Sobre la imposibilidad de amar

“El proyecto milenario masculino, perfectamente expresado en nuestra época por las películas pornográficas, consistente en despojar la sexualidad de toda connotación afectiva para devolverla al campo de la pura diversión, había conseguido realizarse por fin en esta generación. Lo que yo sentía, esos jóvenes no podían ni sentirlo ni comprenderlo exactamente, y si hubieran podido habrían experimentado una especie de incomodidad, como ante algo ridículo y un tanto vergonzoso, como ante un estigma de tiempos más antiguos”

Michel Houellebecq, La posibilidad de una isla

La sexualidad en el imaginario de Michel Houellebecq, como experiencia deshumanizada, se expresa como el efecto no deseado de una revolución sexual que en la década del ’60 pretendió liberar a los hombres alegando el “derecho natural al placer”. El imperativo de goce, acabó, por el contrario, traduciendo la experiencia en la búsqueda compulsiva de una satisfacción alejada de la gracia o la empatía. Alejada del amor.

En La posibilidad de una isla, Daniel sufre la exigencia de los discursos “juvenilistas” que lo llevan a embarcarse en una intensa aventura sexual con una joven actriz porno en un intento de satisfacer las demandas de deseabilidad que le exige la sociedad francesa. Las mismas demandas que introducen a Bruno (uno de los hermanos protagonistas de  Las partículas elementales) en el turismo sexual y los mercados de la carne.

■ **Datos proporcionados**:

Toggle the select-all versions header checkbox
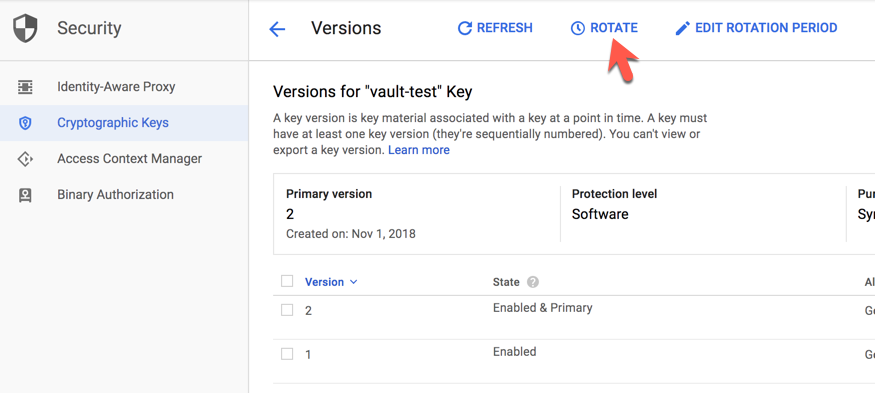287,281
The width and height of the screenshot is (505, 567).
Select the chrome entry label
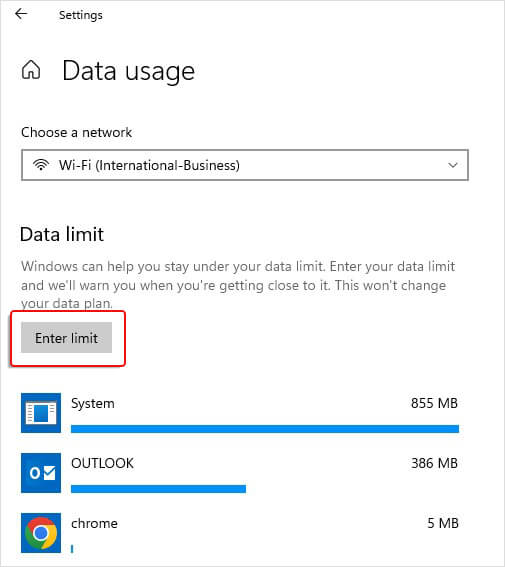pyautogui.click(x=94, y=523)
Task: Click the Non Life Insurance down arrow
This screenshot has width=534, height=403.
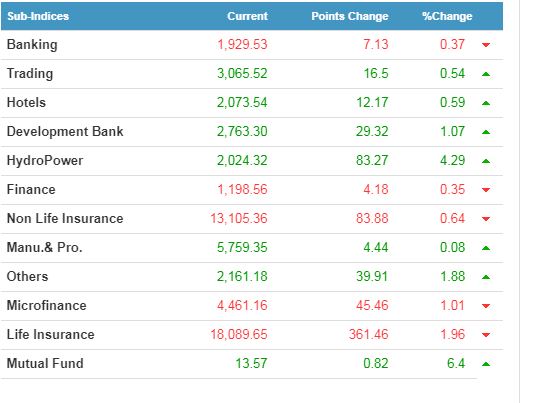Action: pyautogui.click(x=486, y=219)
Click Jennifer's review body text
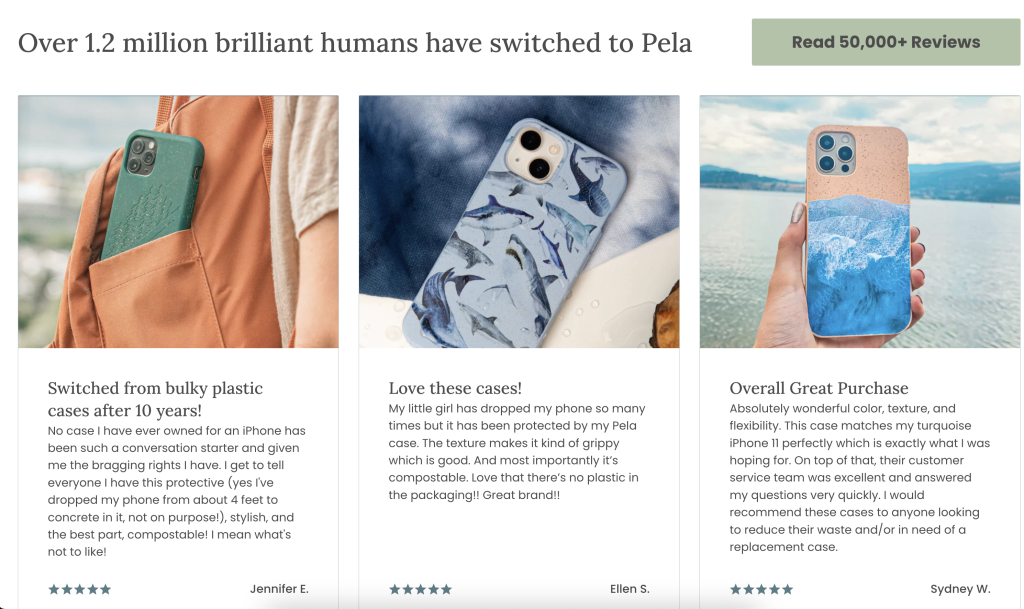 point(177,491)
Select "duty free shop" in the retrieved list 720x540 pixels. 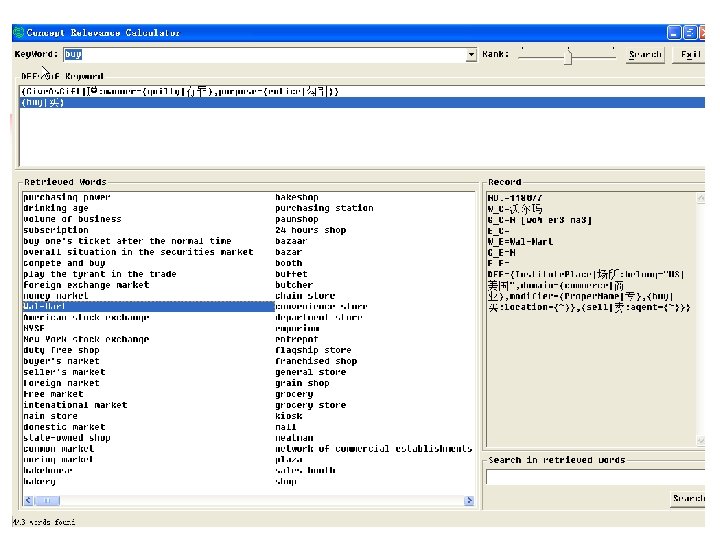click(61, 351)
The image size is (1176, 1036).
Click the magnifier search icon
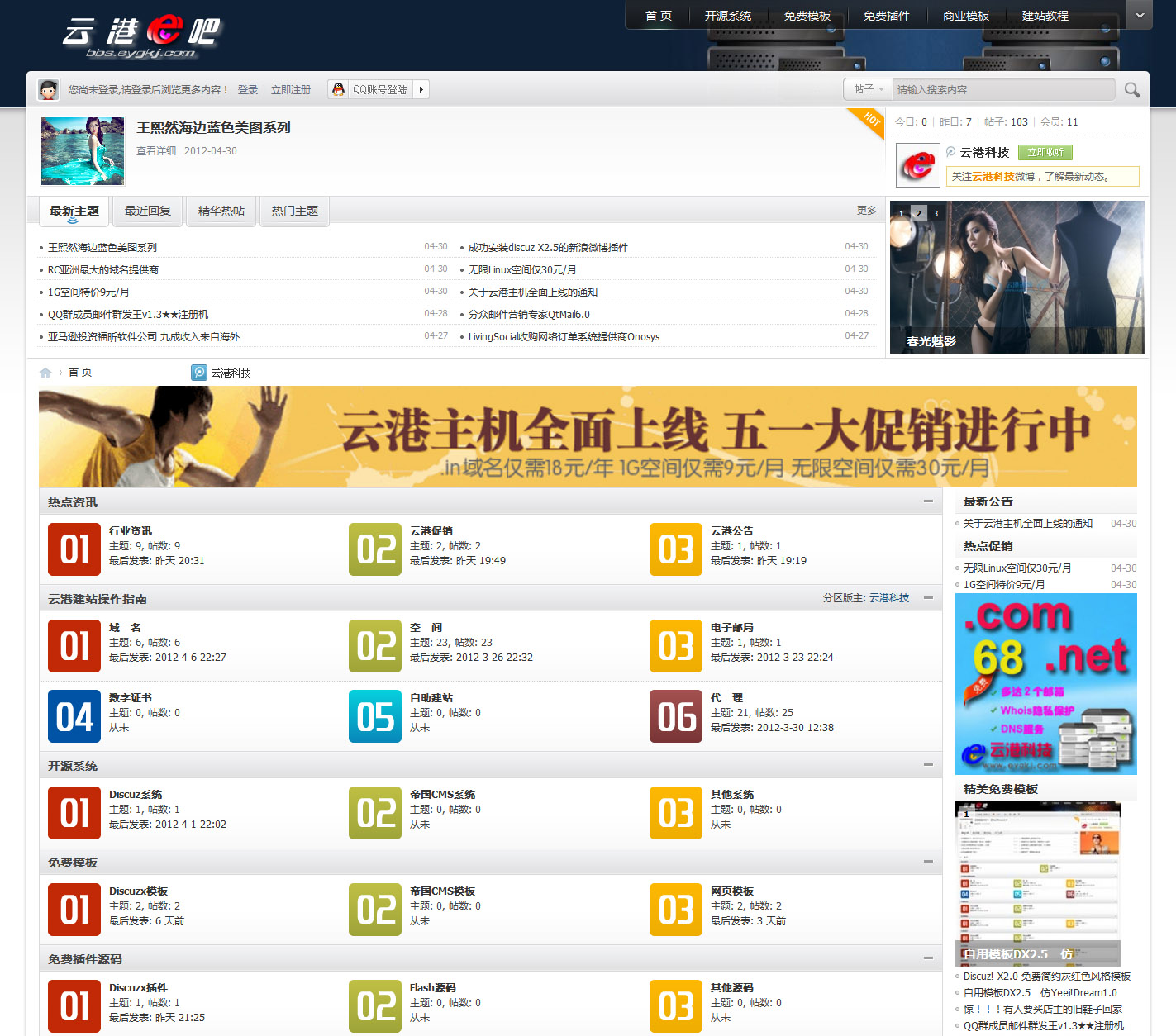pyautogui.click(x=1131, y=90)
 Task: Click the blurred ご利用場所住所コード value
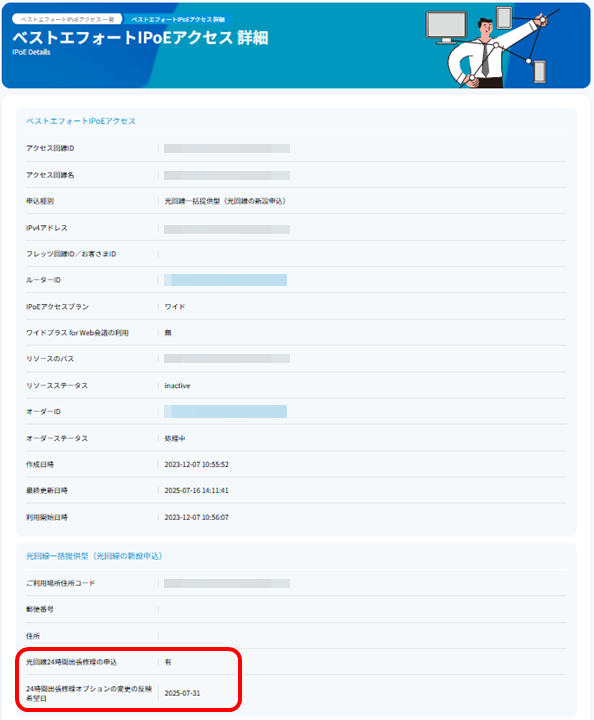click(227, 583)
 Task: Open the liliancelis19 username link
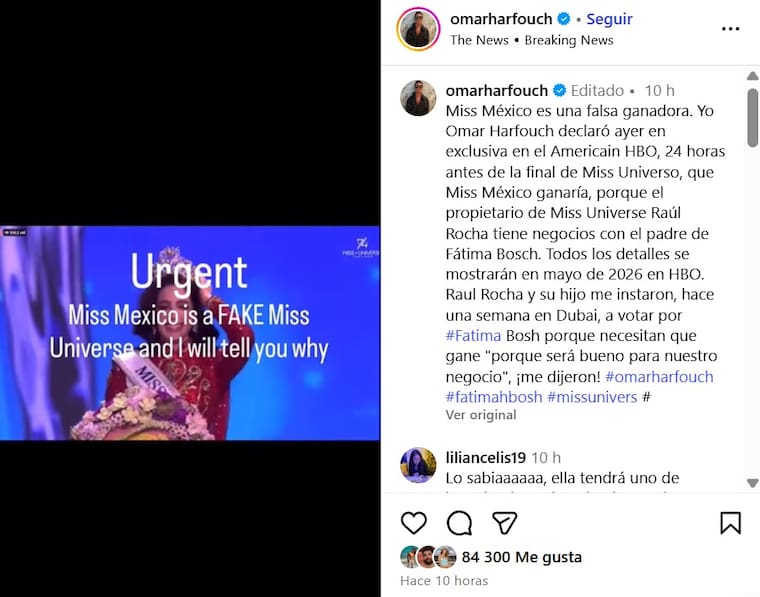(486, 457)
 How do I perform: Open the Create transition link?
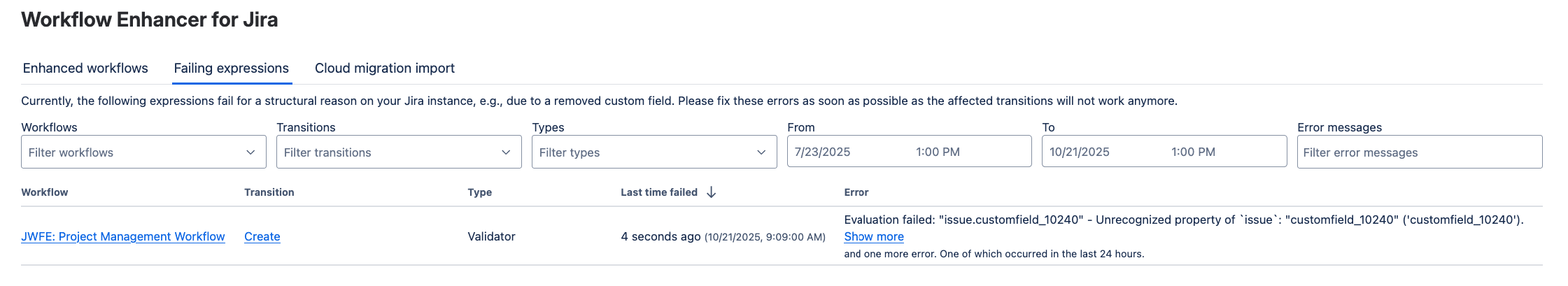tap(262, 237)
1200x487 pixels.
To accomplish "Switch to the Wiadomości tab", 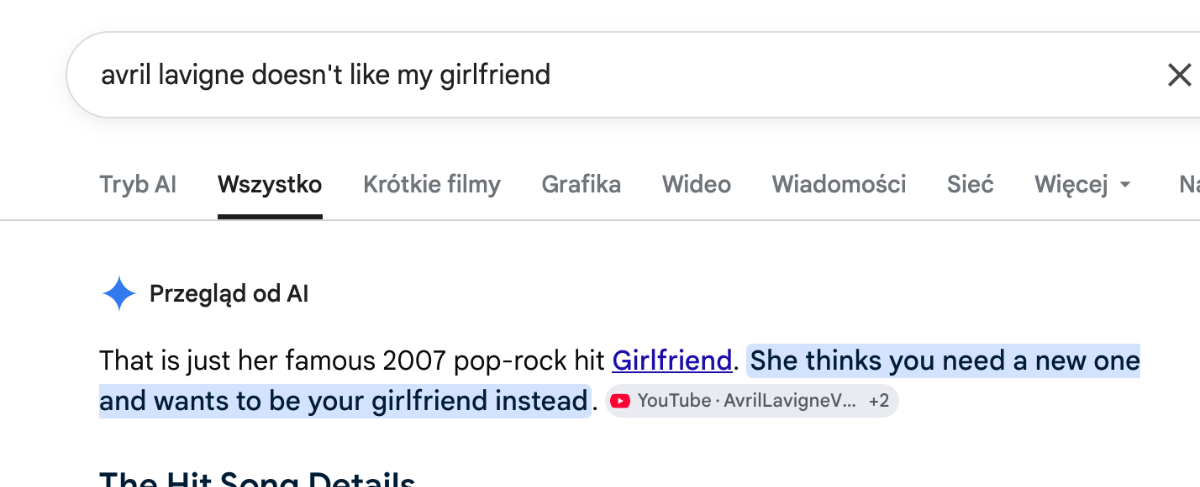I will 839,184.
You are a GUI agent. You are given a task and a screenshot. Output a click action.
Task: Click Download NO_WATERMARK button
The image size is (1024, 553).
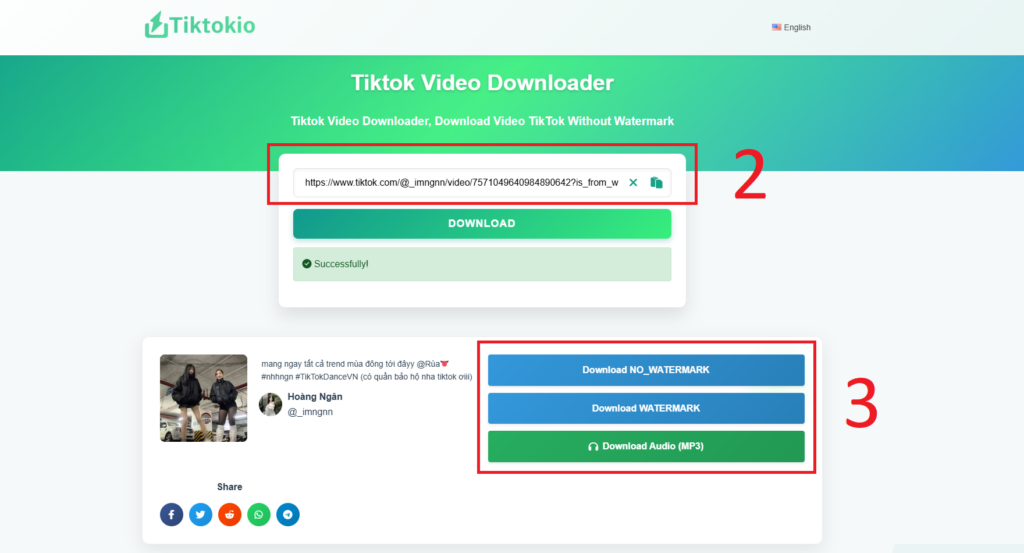646,370
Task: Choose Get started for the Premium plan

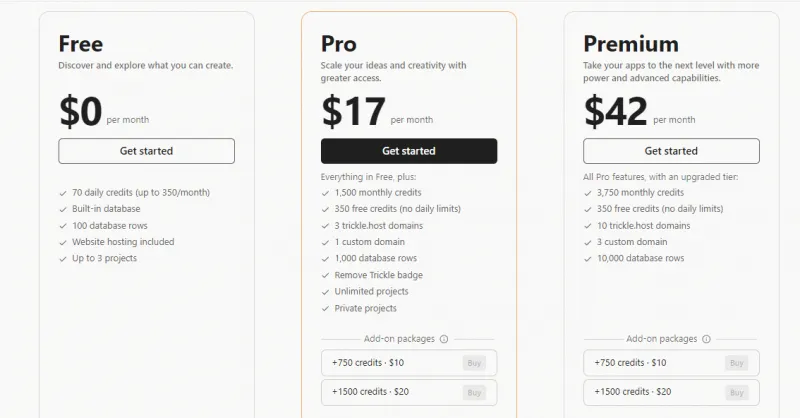Action: [x=671, y=151]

■ **Tareas del ejercicio**:
**1.** Copia de nuevo el fragmento sobre Houellebecq, empezando por "La sexualidad en" y siguiendo hasta "de la carne.", y sustituye "Daniel" por "el narrador".
**2.** Resume en menos palabras el párrafo del fragmento sobre Houellebecq que empieza con "La sexualidad en el imaginario", conservando sus datos principales.

■ **Respuestas por ítem**:
**1.**
La sexualidad en el imaginario de Michel Houellebecq, como experiencia deshumanizada, se expresa como el efecto no deseado de una revolución sexual que en la década del ’60 pretendió liberar a los hombres alegando el “derecho natural al placer”. El imperativo de goce, acabó, por el contrario, traduciendo la experiencia en la búsqueda compulsiva de una satisfacción alejada de la gracia o la empatía. Alejada del amor.

En La posibilidad de una isla, el narrador sufre la exigencia de los discursos “juvenilistas” que lo llevan a embarcarse en una intensa aventura sexual con una joven actriz porno en un intento de satisfacer las demandas de deseabilidad que le exige la sociedad francesa. Las mismas demandas que introducen a Bruno (uno de los hermanos protagonistas de  Las partículas elementales) en el turismo sexual y los mercados de la carne.

**2.** En el imaginario de Houellebecq, la sexualidad deshumanizada es el efecto no deseado de la revolución sexual de los años ’60, que quiso liberar a los hombres invocando el “derecho natural al placer”. El imperativo de goce convirtió la experiencia en una búsqueda compulsiva de satisfacción, alejada de la gracia, la empatía y el amor.